Records shown:
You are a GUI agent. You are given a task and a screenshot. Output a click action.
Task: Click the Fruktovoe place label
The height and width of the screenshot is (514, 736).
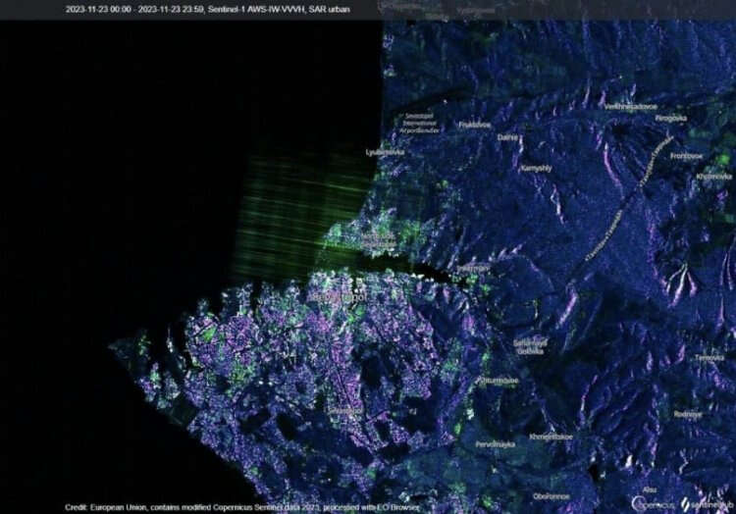click(474, 125)
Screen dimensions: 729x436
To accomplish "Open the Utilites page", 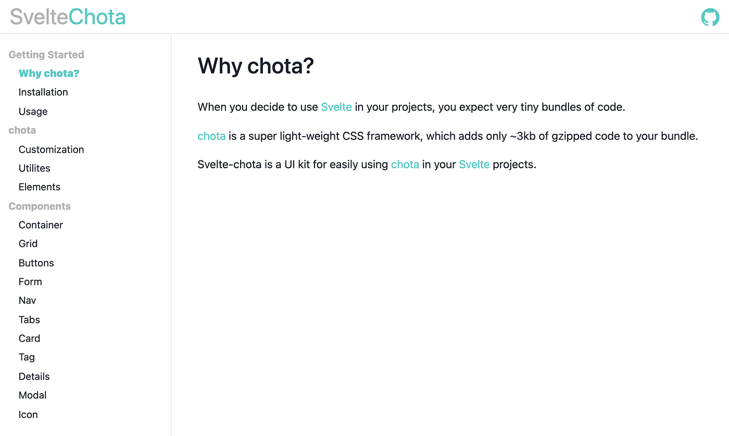I will pyautogui.click(x=34, y=168).
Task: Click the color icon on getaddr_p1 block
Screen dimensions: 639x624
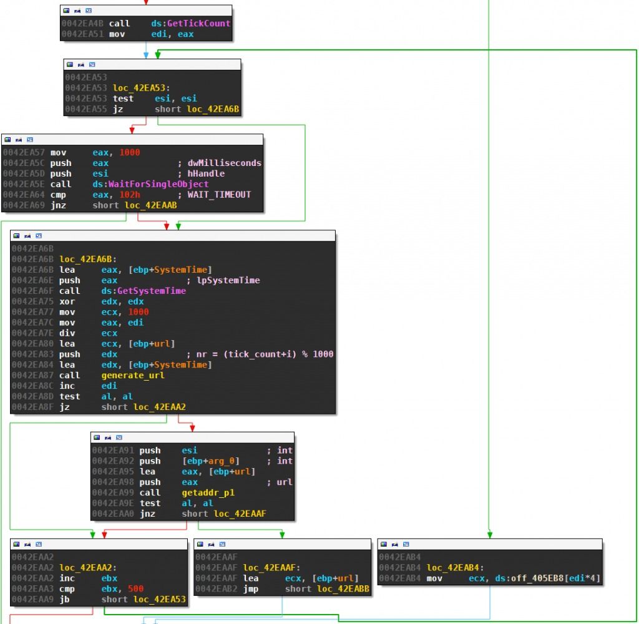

Exercise goal:
What do the lines above say from the line containing "Task: Click the color" through the last line? Quote them exactly, both ends included, and leave out the pictures.

Output of the exercise:
Task: Click the color icon on getaddr_p1 block
Screen dimensions: 639x624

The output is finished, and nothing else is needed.